KEY POINTS:
So Ricky Stuart has apologised for his behaviour in the wake of the rugby league World Cup final.
Apparently, he sent two apologies to referee Ashley Klein and British referees' official Stuart Cummings for his comments in a Brisbane hotel the day after the greatest 80 minutes of Kiwi league, which condemned Stuart's Kangaroos to a thumping at Suncorp Stadium.
Stuart conceded his conduct was "inappropriate and offensive", that emotion inside him had not eased by the following morning when he bumped into the referee he blamed for the 34-20 defeat, and his boss.
Stuart's reputation has long been that of a poor loser, not a pleasant man to be around in times of stress. He's not alone in that to be fair, but does his contriteness six days after the match mean he should be off the hook? Absolutely not.
Stuart's was a disgraceful piece of behaviour, more befitting a hoon stumbling in from the public bar next door than the coach of one of Australia's highest-profile sports teams.
You would have thought it was a simple decision for the Australian Rugby League to dispense with the man's services forthwith. But this is where it gets complicated.
While the Queenslanders would get shot of him pronto, the New South Wales part of the decision-makers see it differently. Bow to the views of the Banana Benders from up north? Forget it. Time to stay solidly behind "their" man. But is he "their" man or Australia's?
Two Sydney newspapers are poles apart. One backs Stuart as a passionate man, cut him some slack; one wants him gone. That's all about newspaper politics.

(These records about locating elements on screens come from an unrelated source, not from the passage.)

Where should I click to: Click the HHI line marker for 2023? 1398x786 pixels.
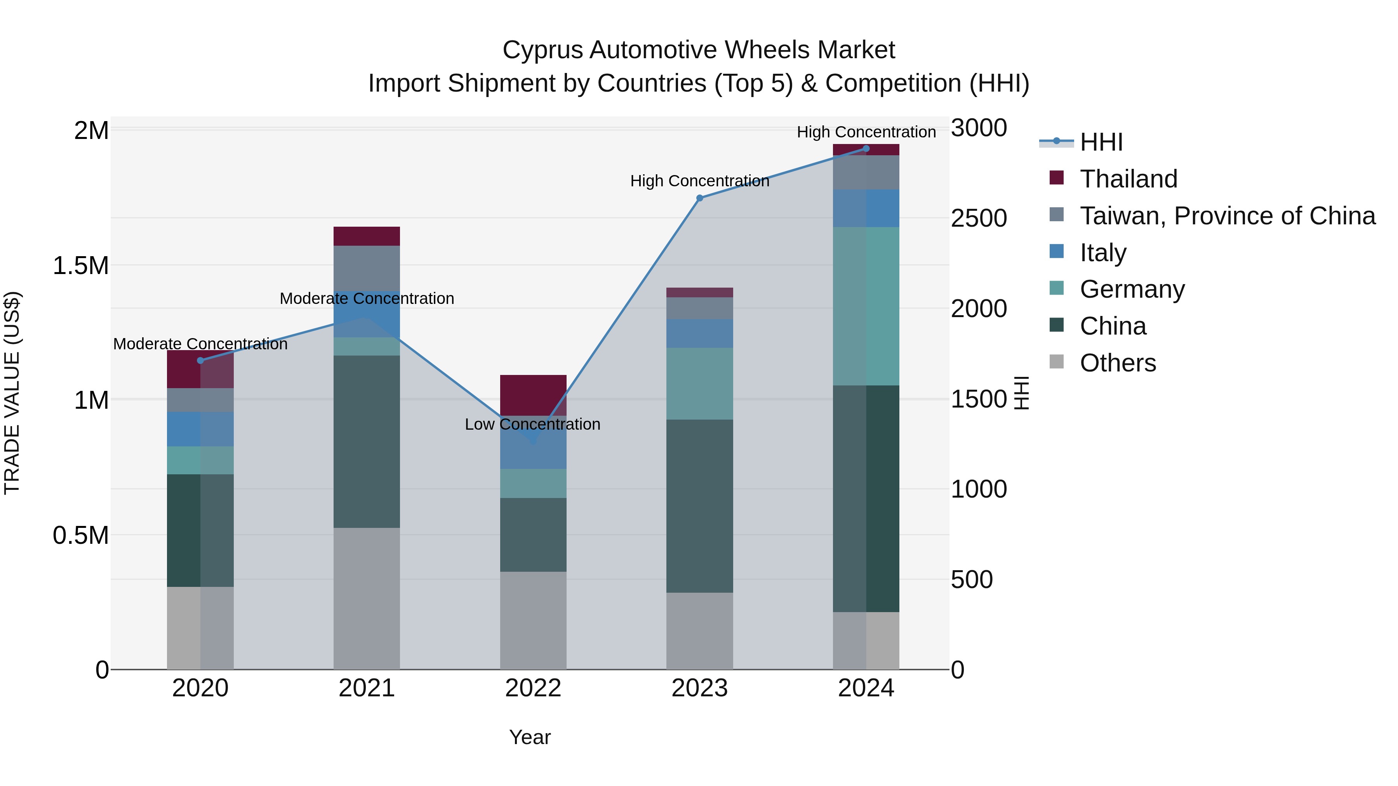(699, 198)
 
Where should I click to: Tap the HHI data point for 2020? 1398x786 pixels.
(200, 360)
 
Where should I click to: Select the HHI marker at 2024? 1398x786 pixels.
(866, 149)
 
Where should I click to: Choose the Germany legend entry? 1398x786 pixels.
(1132, 289)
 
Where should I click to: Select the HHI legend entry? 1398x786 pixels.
(1101, 142)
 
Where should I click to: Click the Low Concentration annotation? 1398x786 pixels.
(532, 424)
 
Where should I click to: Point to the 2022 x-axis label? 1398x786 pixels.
(533, 688)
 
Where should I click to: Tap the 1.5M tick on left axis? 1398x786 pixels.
(81, 266)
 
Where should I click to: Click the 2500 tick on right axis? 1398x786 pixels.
(979, 218)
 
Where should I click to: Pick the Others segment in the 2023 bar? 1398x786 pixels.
(699, 630)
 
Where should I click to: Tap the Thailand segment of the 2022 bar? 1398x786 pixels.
(533, 394)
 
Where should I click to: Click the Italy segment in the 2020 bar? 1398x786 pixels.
(200, 429)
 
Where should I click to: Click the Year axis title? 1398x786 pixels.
(530, 737)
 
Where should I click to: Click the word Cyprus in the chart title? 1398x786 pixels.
(543, 50)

An official investigation into the incident where Stuart is alleged to have shouldered Cummings aside to get at Klein in the hotel lobby is expected to conclude late next week.
What Stuart's behaviour amounted to is this: a coach, who has enjoyed abundant success, saw his team tumble at what should have been the hour of their greatest triumph, and couldn't handle it. He went looking for a fall guy and found him in Klein.

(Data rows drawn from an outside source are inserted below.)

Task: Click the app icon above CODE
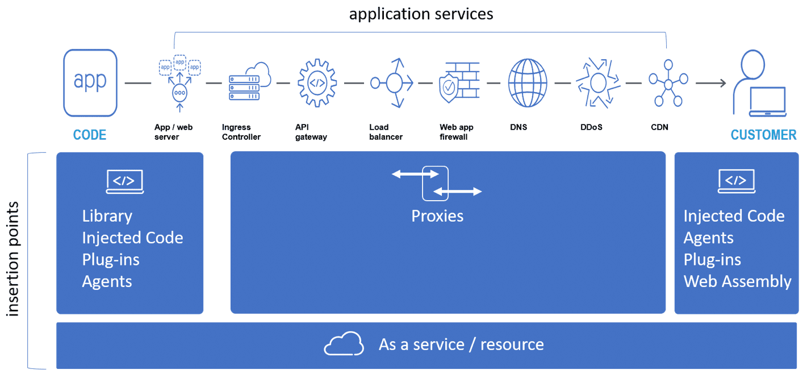(x=90, y=83)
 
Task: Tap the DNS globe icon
(x=528, y=83)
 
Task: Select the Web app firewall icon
(x=459, y=83)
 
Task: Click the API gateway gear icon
(x=317, y=83)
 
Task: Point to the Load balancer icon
(x=391, y=83)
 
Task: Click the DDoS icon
(x=597, y=83)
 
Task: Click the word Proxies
(x=437, y=216)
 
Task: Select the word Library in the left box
(x=107, y=216)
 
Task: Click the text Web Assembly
(x=737, y=281)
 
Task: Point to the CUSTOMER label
(x=763, y=135)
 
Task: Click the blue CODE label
(x=90, y=135)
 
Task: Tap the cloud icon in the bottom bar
(x=343, y=344)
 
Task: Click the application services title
(x=421, y=13)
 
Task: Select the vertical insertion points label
(x=12, y=259)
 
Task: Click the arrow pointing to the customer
(x=710, y=84)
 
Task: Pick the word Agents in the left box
(x=107, y=281)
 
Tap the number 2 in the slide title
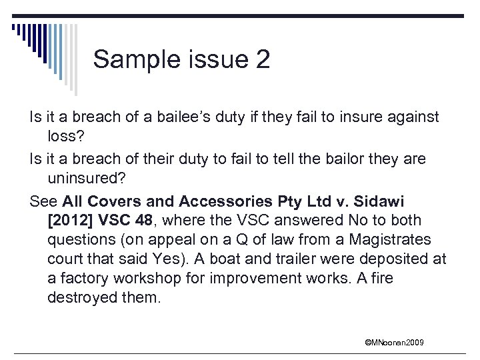[262, 59]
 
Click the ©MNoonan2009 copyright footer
[394, 343]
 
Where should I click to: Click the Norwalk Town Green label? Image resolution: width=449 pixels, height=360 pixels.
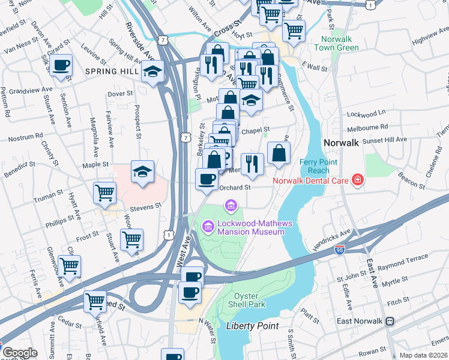[336, 43]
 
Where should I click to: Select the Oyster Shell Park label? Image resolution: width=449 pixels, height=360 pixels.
[249, 300]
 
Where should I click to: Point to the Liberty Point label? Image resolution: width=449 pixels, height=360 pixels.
[252, 326]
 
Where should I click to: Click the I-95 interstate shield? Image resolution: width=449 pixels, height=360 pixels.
[340, 253]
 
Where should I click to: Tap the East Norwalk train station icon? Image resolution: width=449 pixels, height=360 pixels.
[390, 321]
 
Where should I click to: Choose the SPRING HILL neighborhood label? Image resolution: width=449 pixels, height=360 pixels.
[112, 71]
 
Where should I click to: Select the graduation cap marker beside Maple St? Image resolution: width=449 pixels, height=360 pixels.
[142, 172]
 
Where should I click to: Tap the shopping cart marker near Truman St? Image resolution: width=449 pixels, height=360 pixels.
[104, 193]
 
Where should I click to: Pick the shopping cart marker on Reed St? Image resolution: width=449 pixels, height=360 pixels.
[95, 301]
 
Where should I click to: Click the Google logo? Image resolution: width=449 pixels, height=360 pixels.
[20, 353]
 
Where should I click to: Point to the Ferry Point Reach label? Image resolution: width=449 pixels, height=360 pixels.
[319, 166]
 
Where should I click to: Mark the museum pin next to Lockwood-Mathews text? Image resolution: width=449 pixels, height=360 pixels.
[208, 226]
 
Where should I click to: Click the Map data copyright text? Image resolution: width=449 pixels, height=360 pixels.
[423, 355]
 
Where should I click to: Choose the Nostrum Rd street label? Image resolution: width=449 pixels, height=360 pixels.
[26, 138]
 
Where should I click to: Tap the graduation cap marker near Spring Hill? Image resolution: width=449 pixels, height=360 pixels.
[153, 71]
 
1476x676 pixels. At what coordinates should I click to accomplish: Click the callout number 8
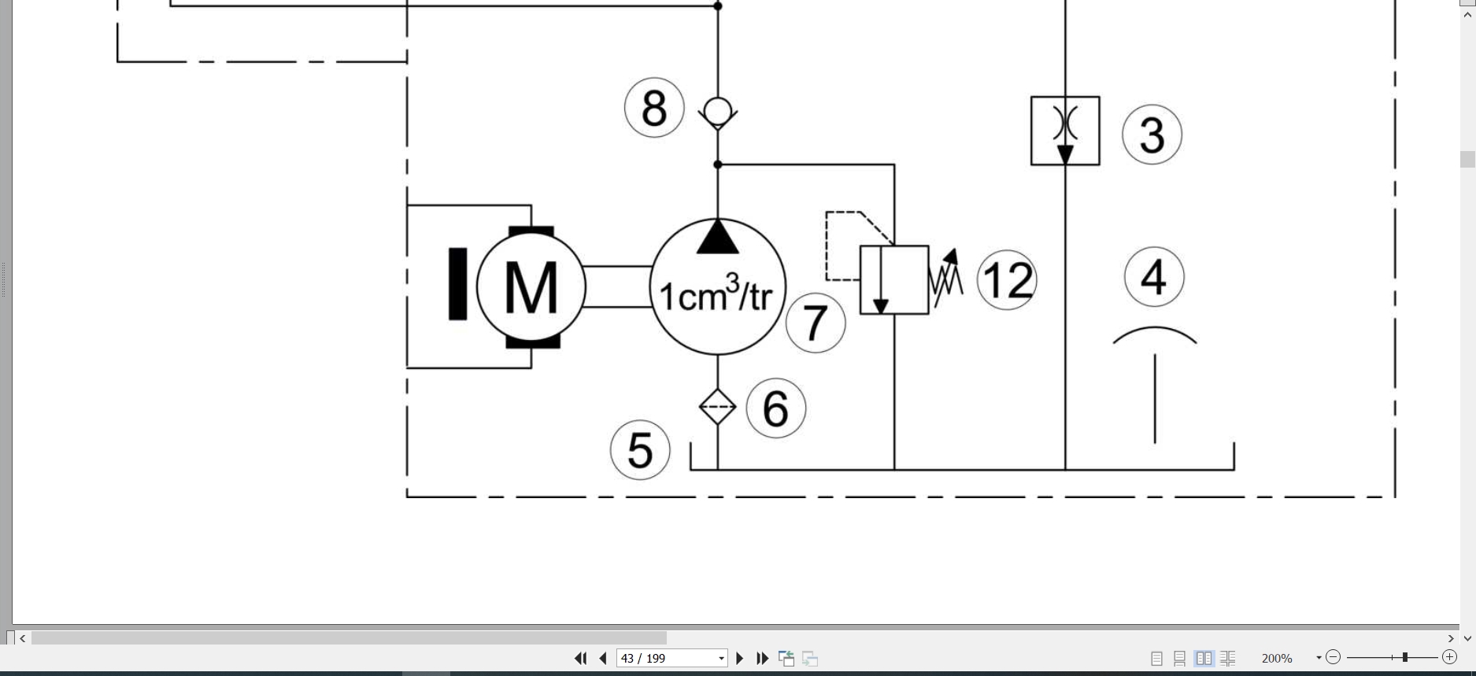[654, 108]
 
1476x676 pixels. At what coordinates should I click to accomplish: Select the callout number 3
[1152, 135]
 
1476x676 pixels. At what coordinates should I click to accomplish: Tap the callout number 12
[1007, 280]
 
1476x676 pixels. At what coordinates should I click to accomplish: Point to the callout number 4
[1154, 277]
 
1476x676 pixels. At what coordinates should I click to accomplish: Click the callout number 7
[816, 323]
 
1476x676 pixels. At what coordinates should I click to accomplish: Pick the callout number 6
[776, 408]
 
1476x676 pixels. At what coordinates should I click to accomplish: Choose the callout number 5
[640, 450]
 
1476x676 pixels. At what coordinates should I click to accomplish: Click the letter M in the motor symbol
[531, 288]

The Kangaroos had marched unimpeded through the World Cup. It should have been a formality. Hadn't the Kiwis been brushed aside four weeks earlier in pool play?
It's unlikely Stuart is familiar with Rudyard Kipling's If.
If he is, he'd know the line about "keeping your head when all about you are losing theirs", and about meeting triumph and disaster "and treat those two impostors just the same", the outcome being "you'll be a man, my son".
Stuart's apology was too little, too late and smacked of having to be wrenched out of him. If he had put his hand up later on the day of his outburst maybe, just maybe, he might have avoided an inquiry.
Sport is full of poor sports. That doesn't make Stuart's performance any more forgivable; just another example to add to a long list. For a New Zealand context, try a shoving, snarling Graham Henry confronting Wayne Barnes in the lobby of a Cardiff hotel on the morning of October 7 last year, the morning after THAT match.
You think Henry would have survived had he done a Stuart? He'd have been gone before the plane touched down in Auckland.
If Stuart stays, it won't necessarily tell us much about Australia's idea of good sportsmanship. Plenty of Aussies will be appalled by his behaviour. It will tell us plenty about the moral fibre of Australia's league administrators.